SET TASK: Lay out the rows from the line with "第三十章 战 (27, 1155)" to the line with "武侠重生第一剑先斩意中人 (83, 328)", both included, as a JSON list of strings, one string per line. Leave out blank lines.

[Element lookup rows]
######
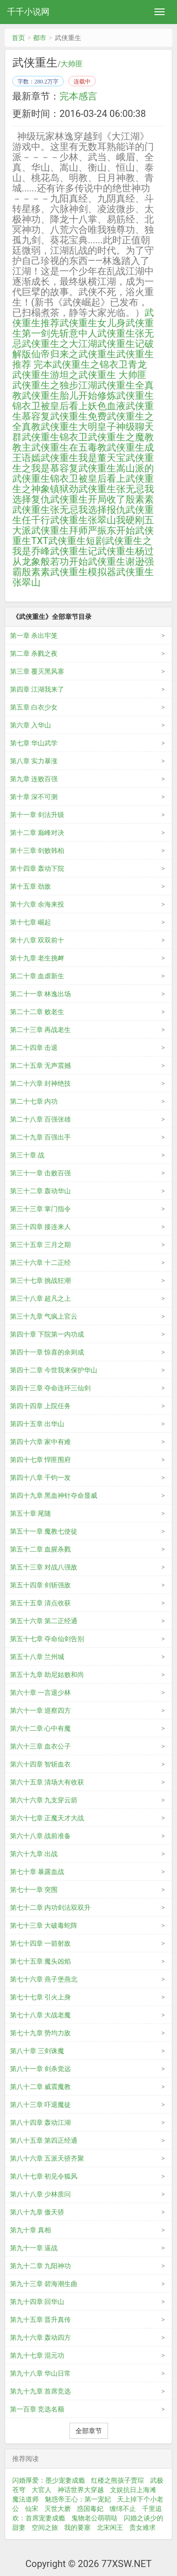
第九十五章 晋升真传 (40, 2319)
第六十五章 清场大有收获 (47, 1782)
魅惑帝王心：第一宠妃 (78, 2499)
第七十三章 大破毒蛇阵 (43, 1925)
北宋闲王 (110, 2527)
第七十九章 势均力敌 (40, 2033)
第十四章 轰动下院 (37, 868)
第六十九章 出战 (34, 1854)
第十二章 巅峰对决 (37, 832)
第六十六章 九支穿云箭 (43, 1800)
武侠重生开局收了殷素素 (102, 499)
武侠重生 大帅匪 (112, 374)
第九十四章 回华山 (37, 2301)
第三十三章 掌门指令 (40, 1209)
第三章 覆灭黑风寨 (37, 671)
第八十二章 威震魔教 (40, 2086)
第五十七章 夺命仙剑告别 (47, 1639)
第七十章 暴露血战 (37, 1871)
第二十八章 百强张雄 (40, 1119)
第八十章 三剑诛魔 (37, 2051)
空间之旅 (45, 2527)
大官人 (41, 2489)
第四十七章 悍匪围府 (40, 1459)
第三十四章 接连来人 (40, 1226)
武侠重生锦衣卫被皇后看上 (69, 478)
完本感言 (78, 96)
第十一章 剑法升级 (37, 814)
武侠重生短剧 (76, 540)
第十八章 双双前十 (37, 940)
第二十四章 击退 (34, 1047)
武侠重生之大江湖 (59, 343)
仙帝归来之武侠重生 (73, 354)
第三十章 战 (27, 1155)
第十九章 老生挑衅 (37, 958)
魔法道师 (25, 2499)
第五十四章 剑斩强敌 (40, 1585)
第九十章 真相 (30, 2230)
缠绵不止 (123, 2508)
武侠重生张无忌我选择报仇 (69, 509)
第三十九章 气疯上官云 (43, 1316)
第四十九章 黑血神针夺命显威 (53, 1495)
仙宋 (31, 2508)
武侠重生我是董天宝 (83, 457)
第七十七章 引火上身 (40, 1997)
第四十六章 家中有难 (40, 1441)
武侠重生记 (73, 551)
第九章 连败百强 (34, 779)
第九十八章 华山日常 (40, 2373)
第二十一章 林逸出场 (40, 994)
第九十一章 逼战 (34, 2248)
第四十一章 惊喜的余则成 (47, 1352)
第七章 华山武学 (34, 743)
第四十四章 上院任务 (40, 1406)
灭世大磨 (57, 2508)
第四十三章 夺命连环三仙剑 (50, 1388)
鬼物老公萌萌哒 (94, 2518)
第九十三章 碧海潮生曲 (43, 2283)
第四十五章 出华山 (37, 1424)
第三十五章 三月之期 (40, 1244)
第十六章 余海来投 (37, 904)
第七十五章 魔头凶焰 (40, 1961)
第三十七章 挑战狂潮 (40, 1280)
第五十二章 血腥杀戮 (40, 1549)
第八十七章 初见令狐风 (43, 2176)
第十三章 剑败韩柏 (37, 850)
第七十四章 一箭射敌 (40, 1943)
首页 (18, 37)
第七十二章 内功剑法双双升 (50, 1907)
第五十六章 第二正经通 (43, 1621)
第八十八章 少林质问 (40, 2194)
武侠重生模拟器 (83, 572)
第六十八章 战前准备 (40, 1836)
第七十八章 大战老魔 (40, 2015)
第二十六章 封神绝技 (40, 1083)
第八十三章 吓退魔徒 (40, 2104)
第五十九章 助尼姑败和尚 (47, 1674)
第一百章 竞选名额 (37, 2409)
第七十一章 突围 (34, 1889)
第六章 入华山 (30, 725)
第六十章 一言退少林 (40, 1692)
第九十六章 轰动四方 (40, 2337)
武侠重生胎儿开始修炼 (69, 395)
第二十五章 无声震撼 (40, 1065)
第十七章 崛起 (30, 922)
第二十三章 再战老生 (40, 1029)
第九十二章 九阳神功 (40, 2266)
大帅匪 (71, 64)
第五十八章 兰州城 (37, 1656)
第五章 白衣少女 (34, 707)
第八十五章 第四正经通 (43, 2140)
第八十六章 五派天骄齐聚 (47, 2158)
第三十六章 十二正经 (40, 1262)
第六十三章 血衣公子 (40, 1746)
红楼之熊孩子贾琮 (117, 2480)
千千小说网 (28, 12)
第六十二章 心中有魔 (40, 1728)
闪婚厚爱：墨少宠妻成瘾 (48, 2480)
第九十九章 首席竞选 (40, 2391)
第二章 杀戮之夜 (34, 653)
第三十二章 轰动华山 (40, 1191)
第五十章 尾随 (30, 1513)
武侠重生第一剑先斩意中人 (83, 328)
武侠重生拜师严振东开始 (83, 530)
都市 (39, 37)
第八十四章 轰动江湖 (40, 2122)
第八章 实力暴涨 (34, 761)
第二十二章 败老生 (37, 1012)
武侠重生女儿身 (92, 323)
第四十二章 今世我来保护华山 (53, 1370)
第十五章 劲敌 (30, 886)
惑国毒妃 (90, 2508)
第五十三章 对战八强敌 (43, 1567)
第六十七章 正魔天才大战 (47, 1818)
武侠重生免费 (78, 416)
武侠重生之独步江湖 (54, 385)
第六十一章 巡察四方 (40, 1710)
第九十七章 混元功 (37, 2355)
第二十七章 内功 (34, 1101)
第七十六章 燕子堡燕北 (43, 1979)
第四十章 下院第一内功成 (47, 1334)
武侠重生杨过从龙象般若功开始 (83, 556)
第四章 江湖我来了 (37, 689)
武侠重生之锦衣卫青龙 (99, 364)
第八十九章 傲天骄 (37, 2212)
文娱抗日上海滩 (133, 2489)
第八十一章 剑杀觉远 (40, 2068)
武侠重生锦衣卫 (55, 437)
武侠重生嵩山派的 (116, 468)
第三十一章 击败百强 (40, 1173)
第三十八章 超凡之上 (40, 1298)
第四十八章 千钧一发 (40, 1477)
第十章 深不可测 (34, 797)
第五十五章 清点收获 (40, 1603)
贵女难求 (142, 2527)
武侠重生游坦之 (45, 374)
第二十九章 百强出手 (40, 1137)
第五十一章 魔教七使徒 (43, 1531)
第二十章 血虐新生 (37, 976)
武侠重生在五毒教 (69, 447)
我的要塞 (77, 2527)
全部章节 (89, 2431)
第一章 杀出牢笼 (34, 635)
######
REPLY TO THE EXERCISE:
[
  "第三十章 战 (27, 1155)",
  "第十九章 老生挑衅 (37, 958)",
  "魔法道师 (25, 2499)",
  "第五十四章 剑斩强敌 (40, 1585)",
  "第九十章 真相 (30, 2230)",
  "缠绵不止 (123, 2508)",
  "武侠重生张无忌我选择报仇 (69, 509)",
  "第三十九章 气疯上官云 (43, 1316)",
  "第四十九章 黑血神针夺命显威 (53, 1495)",
  "仙宋 (31, 2508)",
  "武侠重生我是董天宝 (83, 457)",
  "第七十七章 引火上身 (40, 1997)",
  "第四十六章 家中有难 (40, 1441)",
  "武侠重生记 (73, 551)",
  "第九章 连败百强 (34, 779)",
  "第九十八章 华山日常 (40, 2373)",
  "第二十一章 林逸出场 (40, 994)",
  "第九十一章 逼战 (34, 2248)",
  "第四十一章 惊喜的余则成 (47, 1352)",
  "第七章 华山武学 (34, 743)",
  "第四十四章 上院任务 (40, 1406)",
  "灭世大磨 (57, 2508)",
  "第四十三章 夺命连环三仙剑 (50, 1388)",
  "鬼物老公萌萌哒 (94, 2518)",
  "第九十三章 碧海潮生曲 (43, 2283)",
  "第四十五章 出华山 (37, 1424)",
  "第三十五章 三月之期 (40, 1244)",
  "第十六章 余海来投 (37, 904)",
  "第七十五章 魔头凶焰 (40, 1961)",
  "第三十七章 挑战狂潮 (40, 1280)",
  "第五十二章 血腥杀戮 (40, 1549)",
  "第八十七章 初见令狐风 (43, 2176)",
  "第十三章 剑败韩柏 (37, 850)",
  "第七十四章 一箭射敌 (40, 1943)",
  "首页 (18, 37)",
  "第七十二章 内功剑法双双升 (50, 1907)",
  "第五十六章 第二正经通 (43, 1621)",
  "第八十八章 少林质问 (40, 2194)",
  "武侠重生模拟器 (83, 572)",
  "第六十八章 战前准备 (40, 1836)",
  "第七十八章 大战老魔 (40, 2015)",
  "第二十六章 封神绝技 (40, 1083)",
  "第八十三章 吓退魔徒 (40, 2104)",
  "第五十九章 助尼姑败和尚 (47, 1674)",
  "第一百章 竞选名额 (37, 2409)",
  "第七十一章 突围 (34, 1889)",
  "第六章 入华山 (30, 725)",
  "第六十章 一言退少林 (40, 1692)",
  "第九十六章 轰动四方 (40, 2337)",
  "武侠重生胎儿开始修炼 (69, 395)",
  "第二十五章 无声震撼 (40, 1065)",
  "第十七章 崛起 (30, 922)",
  "第二十三章 再战老生 (40, 1029)",
  "第九十二章 九阳神功 (40, 2266)",
  "大帅匪 (71, 64)",
  "第五十八章 兰州城 (37, 1656)",
  "第五章 白衣少女 (34, 707)",
  "第八十五章 第四正经通 (43, 2140)",
  "第八十六章 五派天骄齐聚 (47, 2158)",
  "第三十六章 十二正经 (40, 1262)",
  "第六十三章 血衣公子 (40, 1746)",
  "红楼之熊孩子贾琮 (117, 2480)",
  "千千小说网 (28, 12)",
  "第六十二章 心中有魔 (40, 1728)",
  "闪婚厚爱：墨少宠妻成瘾 (48, 2480)",
  "第九十九章 首席竞选 (40, 2391)",
  "第二章 杀戮之夜 (34, 653)",
  "第三十二章 轰动华山 (40, 1191)",
  "第五十章 尾随 (30, 1513)",
  "武侠重生第一剑先斩意中人 (83, 328)"
]